Please print, exactly as written, the line containing "1148x1045 pixels. Task: Click" and each line after it through the end of the material; pictures stay out.

----

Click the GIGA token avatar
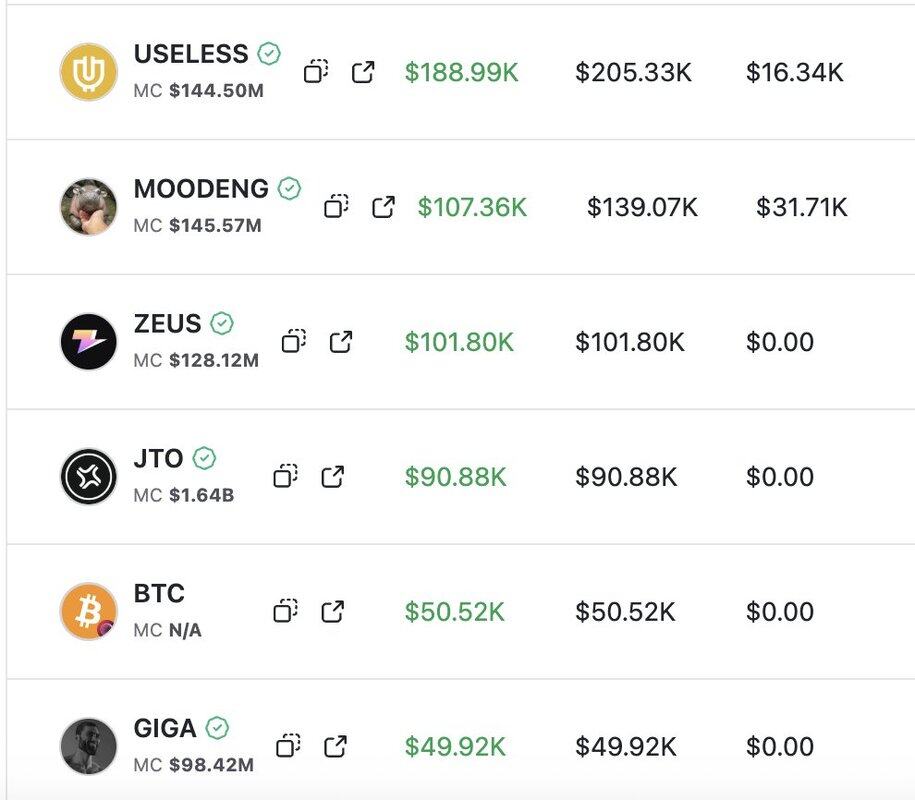point(89,746)
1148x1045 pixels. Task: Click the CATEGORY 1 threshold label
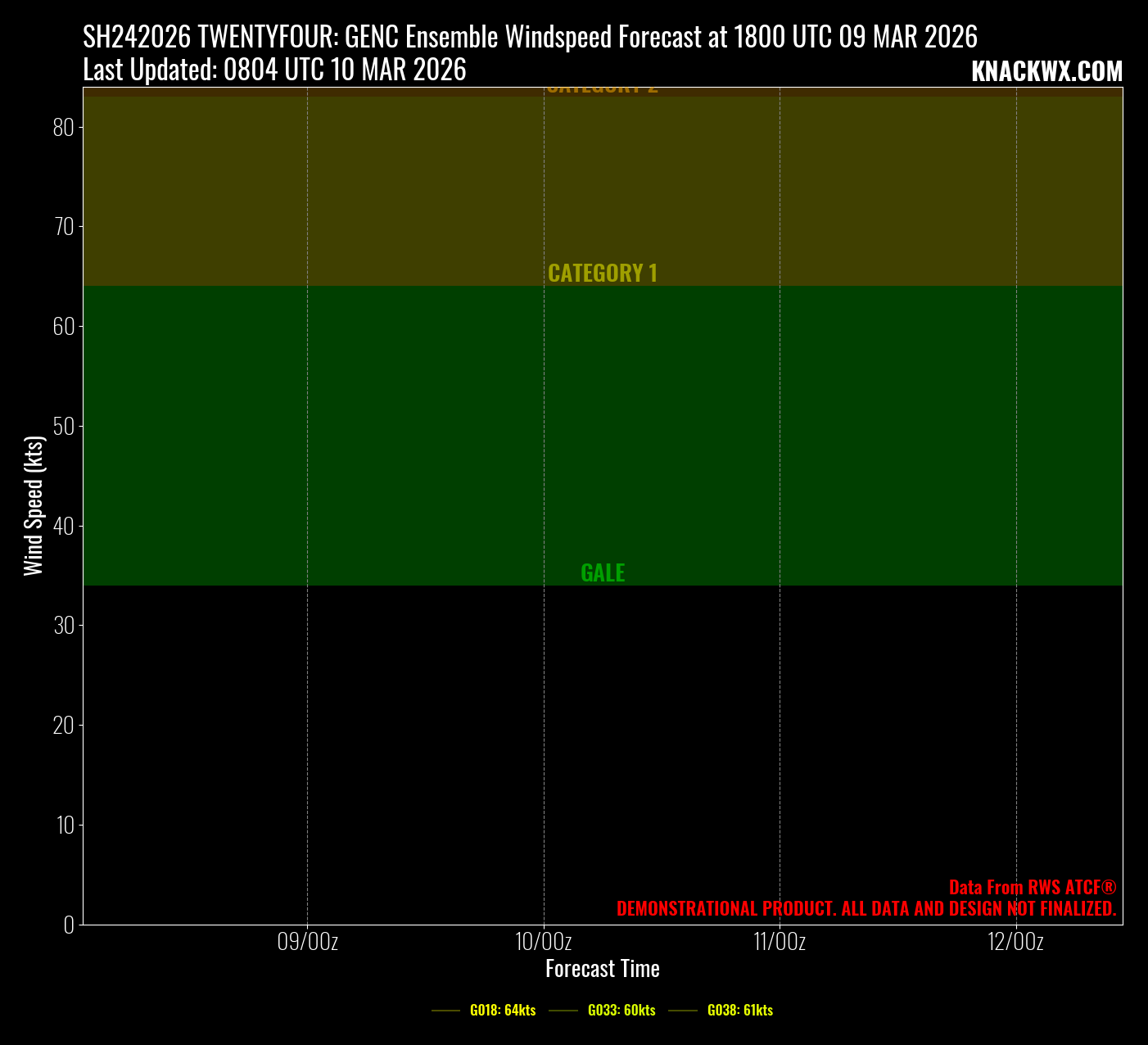pos(602,273)
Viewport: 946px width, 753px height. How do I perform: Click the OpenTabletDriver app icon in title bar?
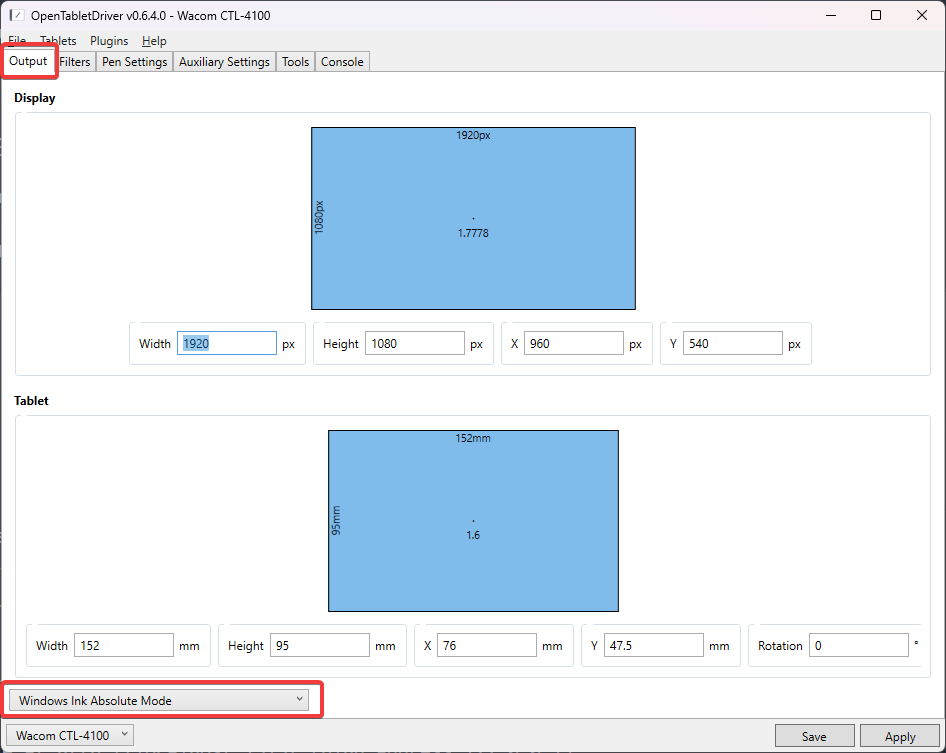click(x=16, y=16)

----

Task solution
1148x1045 pixels. Task: Click the CATEGORY 1 threshold label
pos(602,273)
Viewport: 946px width, 753px height. How do I perform: Click the OpenTabletDriver app icon in title bar?
click(x=16, y=16)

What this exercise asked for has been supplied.